# Lovely Xl-Tronic Arrived Today From Switzerland



## lordofthefiles (Jan 31, 2011)

*Really taken with this. The case shape & dial are probably the nicest I have seen of the XL - Tronic range.*

*Zenith 50.0 (ETA-ESA 9162) 1970 - 1973 ish.*


----------



## Roger the Dodger (Oct 5, 2009)

Very smart LOTF...is the movement in that similar to the one in an Accutron? It's a beautiful dress watch.


----------



## Silver Hawk (Dec 2, 2003)

It's an ESA 9162 (same as in Omega f300)....and treat that date wheel *very* carefully. Date wheels for this calibre where the window is at 1:30* or 4:30* are just *impossible* to find --- never use the quick set date feature between 21:00 and 03:00

*the numerical printing in relation to the teeth is different to normal ESA 9162 date wheels where the window is at 3.


----------



## lordofthefiles (Jan 31, 2011)

Silver Hawk said:


> It's an ESA 9162 (same as in Omega f300)....and treat that date wheel *very* carefully.
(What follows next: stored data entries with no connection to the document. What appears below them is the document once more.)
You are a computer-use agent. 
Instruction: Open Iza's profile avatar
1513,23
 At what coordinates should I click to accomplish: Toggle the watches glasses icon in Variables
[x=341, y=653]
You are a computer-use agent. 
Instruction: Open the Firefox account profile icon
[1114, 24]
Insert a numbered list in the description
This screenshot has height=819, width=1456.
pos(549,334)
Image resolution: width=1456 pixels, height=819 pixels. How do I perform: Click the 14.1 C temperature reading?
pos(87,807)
Date wheels for this calibre where the window is at 1:30* or 4:30* are just *impossible* to find --- never use the quick set date feature between 21:00 and 03:00
> 
> *the numerical printing in relation to the teeth is different to normal ESA 9162 date wheels where the window is at 3.


Thanks for the heads up on the DW Paul will do.


----------



## woody77 (Jun 19, 2011)

hi very nice watch all the best woody77.


----------



## john87300 (Oct 12, 2011)

one word, - beautiful.


----------